:: The records

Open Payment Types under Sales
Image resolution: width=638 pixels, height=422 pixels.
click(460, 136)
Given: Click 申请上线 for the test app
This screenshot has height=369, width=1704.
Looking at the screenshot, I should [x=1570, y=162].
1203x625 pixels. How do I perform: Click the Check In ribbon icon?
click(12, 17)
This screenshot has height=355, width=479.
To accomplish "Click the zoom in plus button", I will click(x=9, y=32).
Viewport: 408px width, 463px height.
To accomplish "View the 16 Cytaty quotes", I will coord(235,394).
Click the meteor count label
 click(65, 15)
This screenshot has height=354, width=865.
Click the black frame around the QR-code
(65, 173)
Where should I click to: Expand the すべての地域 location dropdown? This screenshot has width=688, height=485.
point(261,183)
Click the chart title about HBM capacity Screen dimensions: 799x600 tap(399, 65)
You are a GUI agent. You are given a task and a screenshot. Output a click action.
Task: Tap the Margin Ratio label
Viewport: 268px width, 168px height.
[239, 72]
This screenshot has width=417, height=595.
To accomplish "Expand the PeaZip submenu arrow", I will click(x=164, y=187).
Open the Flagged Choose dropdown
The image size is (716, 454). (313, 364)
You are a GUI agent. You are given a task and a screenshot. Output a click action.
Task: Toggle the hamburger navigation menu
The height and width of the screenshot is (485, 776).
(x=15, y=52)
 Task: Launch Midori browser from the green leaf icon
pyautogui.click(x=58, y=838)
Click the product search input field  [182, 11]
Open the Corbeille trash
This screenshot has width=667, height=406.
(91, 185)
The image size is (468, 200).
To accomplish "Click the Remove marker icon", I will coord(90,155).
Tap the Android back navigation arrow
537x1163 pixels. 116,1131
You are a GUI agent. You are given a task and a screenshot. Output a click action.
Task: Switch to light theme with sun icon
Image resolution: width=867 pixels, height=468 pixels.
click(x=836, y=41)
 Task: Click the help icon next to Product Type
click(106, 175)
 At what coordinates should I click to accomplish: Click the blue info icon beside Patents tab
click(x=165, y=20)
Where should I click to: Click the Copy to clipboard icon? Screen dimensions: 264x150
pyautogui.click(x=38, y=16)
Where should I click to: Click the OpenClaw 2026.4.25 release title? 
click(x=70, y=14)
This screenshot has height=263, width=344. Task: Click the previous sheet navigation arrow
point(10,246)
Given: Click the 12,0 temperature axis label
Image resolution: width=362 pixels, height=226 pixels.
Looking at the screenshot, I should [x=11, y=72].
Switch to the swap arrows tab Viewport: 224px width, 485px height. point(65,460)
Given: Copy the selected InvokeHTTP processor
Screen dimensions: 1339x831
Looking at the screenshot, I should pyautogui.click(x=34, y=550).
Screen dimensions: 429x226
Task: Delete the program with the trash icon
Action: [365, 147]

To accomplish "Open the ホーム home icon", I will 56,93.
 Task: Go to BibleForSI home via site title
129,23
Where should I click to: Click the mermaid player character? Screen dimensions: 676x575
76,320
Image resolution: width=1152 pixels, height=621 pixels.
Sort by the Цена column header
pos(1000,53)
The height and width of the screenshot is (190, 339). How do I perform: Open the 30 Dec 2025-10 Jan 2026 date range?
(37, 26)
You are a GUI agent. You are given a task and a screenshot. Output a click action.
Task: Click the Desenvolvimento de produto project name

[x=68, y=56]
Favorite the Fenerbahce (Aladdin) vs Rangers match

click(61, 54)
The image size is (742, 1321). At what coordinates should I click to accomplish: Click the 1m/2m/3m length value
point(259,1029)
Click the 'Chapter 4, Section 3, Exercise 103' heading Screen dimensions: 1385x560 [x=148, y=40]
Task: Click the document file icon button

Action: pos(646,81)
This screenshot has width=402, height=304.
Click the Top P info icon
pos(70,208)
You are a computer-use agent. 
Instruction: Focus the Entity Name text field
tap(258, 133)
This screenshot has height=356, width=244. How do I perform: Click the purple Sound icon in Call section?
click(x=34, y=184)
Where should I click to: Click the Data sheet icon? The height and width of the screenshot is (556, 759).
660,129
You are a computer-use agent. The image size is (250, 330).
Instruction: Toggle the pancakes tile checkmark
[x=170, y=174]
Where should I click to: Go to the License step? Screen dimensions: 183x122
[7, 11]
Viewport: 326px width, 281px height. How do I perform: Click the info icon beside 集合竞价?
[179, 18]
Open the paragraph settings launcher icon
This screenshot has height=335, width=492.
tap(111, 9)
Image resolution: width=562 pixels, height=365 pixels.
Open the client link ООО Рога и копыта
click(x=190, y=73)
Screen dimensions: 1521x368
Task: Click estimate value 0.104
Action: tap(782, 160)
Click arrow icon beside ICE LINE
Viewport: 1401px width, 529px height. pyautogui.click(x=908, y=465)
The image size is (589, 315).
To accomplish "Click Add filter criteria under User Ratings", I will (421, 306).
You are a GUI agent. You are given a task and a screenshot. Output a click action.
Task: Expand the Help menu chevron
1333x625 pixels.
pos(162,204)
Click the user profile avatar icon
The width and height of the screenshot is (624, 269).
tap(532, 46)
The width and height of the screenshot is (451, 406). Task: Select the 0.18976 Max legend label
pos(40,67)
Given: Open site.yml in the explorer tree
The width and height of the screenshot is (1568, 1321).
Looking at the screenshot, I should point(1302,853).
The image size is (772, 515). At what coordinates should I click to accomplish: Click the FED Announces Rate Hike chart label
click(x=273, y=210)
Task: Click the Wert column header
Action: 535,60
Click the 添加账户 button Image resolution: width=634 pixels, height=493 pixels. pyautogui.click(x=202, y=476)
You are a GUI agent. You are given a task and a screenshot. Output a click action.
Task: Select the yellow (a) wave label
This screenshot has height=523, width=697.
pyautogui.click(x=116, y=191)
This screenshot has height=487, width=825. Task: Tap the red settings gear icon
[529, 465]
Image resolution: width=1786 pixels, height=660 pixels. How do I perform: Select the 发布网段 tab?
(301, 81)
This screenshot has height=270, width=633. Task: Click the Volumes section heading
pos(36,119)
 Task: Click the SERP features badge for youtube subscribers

::::

> _Assignment_: Using the data above, show each line where "Switch" occurs.

> _Answer to this problem_:
Task: Switch to light theme with sun icon
Switch to the swap arrows tab Viewport: 224px width, 485px height. point(65,460)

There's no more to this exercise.